== EXTRACTED RECORDS ==
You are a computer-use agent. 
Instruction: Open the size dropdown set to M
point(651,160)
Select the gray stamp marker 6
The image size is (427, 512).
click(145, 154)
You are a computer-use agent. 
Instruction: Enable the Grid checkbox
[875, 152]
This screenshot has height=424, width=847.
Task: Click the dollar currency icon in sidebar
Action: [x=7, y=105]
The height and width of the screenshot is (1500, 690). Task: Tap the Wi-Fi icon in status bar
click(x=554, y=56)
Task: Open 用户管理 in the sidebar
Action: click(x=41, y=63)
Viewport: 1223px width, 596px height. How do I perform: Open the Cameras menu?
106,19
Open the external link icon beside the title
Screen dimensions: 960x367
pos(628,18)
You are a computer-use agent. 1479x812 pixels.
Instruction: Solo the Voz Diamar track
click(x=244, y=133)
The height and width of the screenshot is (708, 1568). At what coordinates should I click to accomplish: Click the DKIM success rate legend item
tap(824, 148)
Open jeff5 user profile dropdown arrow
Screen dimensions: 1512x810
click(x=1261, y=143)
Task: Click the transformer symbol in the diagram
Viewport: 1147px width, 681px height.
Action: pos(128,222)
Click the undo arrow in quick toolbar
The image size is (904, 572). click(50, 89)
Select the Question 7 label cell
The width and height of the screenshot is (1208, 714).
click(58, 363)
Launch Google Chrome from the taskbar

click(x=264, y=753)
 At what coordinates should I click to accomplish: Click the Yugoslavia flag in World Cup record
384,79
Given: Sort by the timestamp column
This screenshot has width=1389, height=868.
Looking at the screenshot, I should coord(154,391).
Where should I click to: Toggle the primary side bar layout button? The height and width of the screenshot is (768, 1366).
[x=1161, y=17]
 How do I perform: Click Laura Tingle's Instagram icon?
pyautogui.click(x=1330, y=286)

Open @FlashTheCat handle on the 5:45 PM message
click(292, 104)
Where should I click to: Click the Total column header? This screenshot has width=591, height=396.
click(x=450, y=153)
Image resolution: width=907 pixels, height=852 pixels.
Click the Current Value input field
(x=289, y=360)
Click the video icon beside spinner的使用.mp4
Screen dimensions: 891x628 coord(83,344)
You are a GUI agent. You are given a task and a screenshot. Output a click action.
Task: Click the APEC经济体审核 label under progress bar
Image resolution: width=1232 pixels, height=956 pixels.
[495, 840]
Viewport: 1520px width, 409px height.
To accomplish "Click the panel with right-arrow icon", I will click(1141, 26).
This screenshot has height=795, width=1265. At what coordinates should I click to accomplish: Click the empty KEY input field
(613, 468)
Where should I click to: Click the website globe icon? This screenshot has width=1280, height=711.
===
Starting from the line with "Task: Click the APEC经济体审核" and ending with the final line of the data, quote every line exactly, both ends included.

:: ANSWER FOR THE TASK ::
Task: Click the APEC经济体审核 label under progress bar
Image resolution: width=1232 pixels, height=956 pixels.
[495, 840]
Viewport: 1520px width, 409px height.
To accomplish "Click the panel with right-arrow icon", I will click(1141, 26).
This screenshot has height=795, width=1265. At what coordinates should I click to accomplish: Click the empty KEY input field
(613, 468)
Where should I click to: Click the website globe icon? This screenshot has width=1280, height=711.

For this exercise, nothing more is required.